## WHAT IS NEEDED
Could you swap "Instruction:" for "Command:" throughout the data below and give all of it back with nothing else changed?

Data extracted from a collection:
* START *
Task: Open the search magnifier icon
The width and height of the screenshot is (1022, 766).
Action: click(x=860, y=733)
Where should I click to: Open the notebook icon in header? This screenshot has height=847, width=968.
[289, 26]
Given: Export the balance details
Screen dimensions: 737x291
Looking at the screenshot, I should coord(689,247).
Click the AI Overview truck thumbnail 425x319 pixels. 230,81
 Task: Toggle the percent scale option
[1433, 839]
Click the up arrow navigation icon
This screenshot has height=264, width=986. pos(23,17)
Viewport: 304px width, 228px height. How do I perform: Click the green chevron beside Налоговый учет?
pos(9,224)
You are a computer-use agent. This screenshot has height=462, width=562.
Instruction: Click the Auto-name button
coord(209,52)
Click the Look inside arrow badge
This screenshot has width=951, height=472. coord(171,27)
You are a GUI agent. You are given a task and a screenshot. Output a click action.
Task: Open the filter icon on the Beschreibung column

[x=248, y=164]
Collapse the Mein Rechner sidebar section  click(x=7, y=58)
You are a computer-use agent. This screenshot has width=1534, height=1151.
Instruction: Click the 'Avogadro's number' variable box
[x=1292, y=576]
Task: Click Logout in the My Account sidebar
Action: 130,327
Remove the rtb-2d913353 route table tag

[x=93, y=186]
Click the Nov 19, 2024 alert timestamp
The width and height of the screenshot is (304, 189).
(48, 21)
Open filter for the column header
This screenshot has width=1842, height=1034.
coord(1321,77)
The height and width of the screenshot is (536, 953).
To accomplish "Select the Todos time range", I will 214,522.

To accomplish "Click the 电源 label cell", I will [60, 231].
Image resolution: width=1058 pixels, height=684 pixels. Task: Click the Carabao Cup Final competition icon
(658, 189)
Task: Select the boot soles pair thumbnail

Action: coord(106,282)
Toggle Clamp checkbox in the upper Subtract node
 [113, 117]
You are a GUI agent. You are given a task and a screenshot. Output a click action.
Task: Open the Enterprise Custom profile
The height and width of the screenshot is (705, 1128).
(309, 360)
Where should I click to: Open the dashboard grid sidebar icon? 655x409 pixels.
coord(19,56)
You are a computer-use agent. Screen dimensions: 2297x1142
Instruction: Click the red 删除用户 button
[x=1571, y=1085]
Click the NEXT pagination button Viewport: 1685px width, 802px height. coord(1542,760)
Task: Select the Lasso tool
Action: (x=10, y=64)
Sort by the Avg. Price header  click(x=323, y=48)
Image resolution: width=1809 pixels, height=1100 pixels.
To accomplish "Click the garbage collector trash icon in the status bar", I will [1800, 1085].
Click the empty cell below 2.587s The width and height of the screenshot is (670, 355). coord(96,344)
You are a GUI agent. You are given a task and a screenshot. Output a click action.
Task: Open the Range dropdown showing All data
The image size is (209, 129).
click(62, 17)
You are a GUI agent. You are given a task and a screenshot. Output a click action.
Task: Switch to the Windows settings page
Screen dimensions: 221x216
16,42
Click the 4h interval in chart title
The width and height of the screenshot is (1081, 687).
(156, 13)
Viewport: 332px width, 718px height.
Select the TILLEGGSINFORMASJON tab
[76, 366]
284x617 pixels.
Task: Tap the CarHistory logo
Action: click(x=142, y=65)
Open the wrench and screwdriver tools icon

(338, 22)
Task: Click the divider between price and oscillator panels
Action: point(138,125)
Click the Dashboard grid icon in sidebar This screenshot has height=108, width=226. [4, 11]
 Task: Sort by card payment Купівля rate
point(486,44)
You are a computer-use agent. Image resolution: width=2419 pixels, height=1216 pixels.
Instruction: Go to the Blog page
* END *
## WRITTEN RESPONSE
Task: Open the search magnifier icon
The width and height of the screenshot is (1022, 766).
Action: click(x=860, y=733)
Where should I click to: Open the notebook icon in header? This screenshot has height=847, width=968.
[289, 26]
Given: Export the balance details
Screen dimensions: 737x291
Looking at the screenshot, I should coord(689,247).
Click the AI Overview truck thumbnail 425x319 pixels. 230,81
 Task: Toggle the percent scale option
[1433, 839]
Click the up arrow navigation icon
This screenshot has height=264, width=986. pos(23,17)
Viewport: 304px width, 228px height. How do I perform: Click the green chevron beside Налоговый учет?
pos(9,224)
You are a computer-use agent. This screenshot has height=462, width=562.
Command: Click the Auto-name button
coord(209,52)
Click the Look inside arrow badge
This screenshot has width=951, height=472. coord(171,27)
You are a GUI agent. You are given a task and a screenshot. Output a click action.
Task: Open the filter icon on the Beschreibung column

[x=248, y=164]
Collapse the Mein Rechner sidebar section  click(x=7, y=58)
You are a computer-use agent. This screenshot has width=1534, height=1151.
Command: Click the 'Avogadro's number' variable box
[x=1292, y=576]
Task: Click Logout in the My Account sidebar
Action: 130,327
Remove the rtb-2d913353 route table tag

[x=93, y=186]
Click the Nov 19, 2024 alert timestamp
The width and height of the screenshot is (304, 189).
(48, 21)
Open filter for the column header
This screenshot has width=1842, height=1034.
coord(1321,77)
The height and width of the screenshot is (536, 953).
To accomplish "Select the Todos time range", I will 214,522.

To accomplish "Click the 电源 label cell", I will [60, 231].
Image resolution: width=1058 pixels, height=684 pixels. Task: Click the Carabao Cup Final competition icon
(658, 189)
Task: Select the boot soles pair thumbnail

Action: coord(106,282)
Toggle Clamp checkbox in the upper Subtract node
 [113, 117]
You are a GUI agent. You are given a task and a screenshot. Output a click action.
Task: Open the Enterprise Custom profile
The height and width of the screenshot is (705, 1128).
(309, 360)
Where should I click to: Open the dashboard grid sidebar icon? 655x409 pixels.
coord(19,56)
You are a computer-use agent. Screen dimensions: 2297x1142
Command: Click the red 删除用户 button
[x=1571, y=1085]
Click the NEXT pagination button Viewport: 1685px width, 802px height. coord(1542,760)
Task: Select the Lasso tool
Action: (x=10, y=64)
Sort by the Avg. Price header  click(x=323, y=48)
Image resolution: width=1809 pixels, height=1100 pixels.
To accomplish "Click the garbage collector trash icon in the status bar", I will [1800, 1085].
Click the empty cell below 2.587s The width and height of the screenshot is (670, 355). coord(96,344)
You are a GUI agent. You are given a task and a screenshot. Output a click action.
Task: Open the Range dropdown showing All data
The image size is (209, 129).
click(62, 17)
You are a GUI agent. You are given a task and a screenshot. Output a click action.
Task: Switch to the Windows settings page
Screen dimensions: 221x216
16,42
Click the 4h interval in chart title
The width and height of the screenshot is (1081, 687).
(156, 13)
Viewport: 332px width, 718px height.
Select the TILLEGGSINFORMASJON tab
[76, 366]
284x617 pixels.
Task: Tap the CarHistory logo
Action: click(x=142, y=65)
Open the wrench and screwdriver tools icon

(338, 22)
Task: Click the divider between price and oscillator panels
Action: point(138,125)
Click the Dashboard grid icon in sidebar This screenshot has height=108, width=226. [4, 11]
 Task: Sort by card payment Купівля rate
point(486,44)
You are a computer-use agent. Image resolution: width=2419 pixels, height=1216 pixels.
Command: Go to the Blog page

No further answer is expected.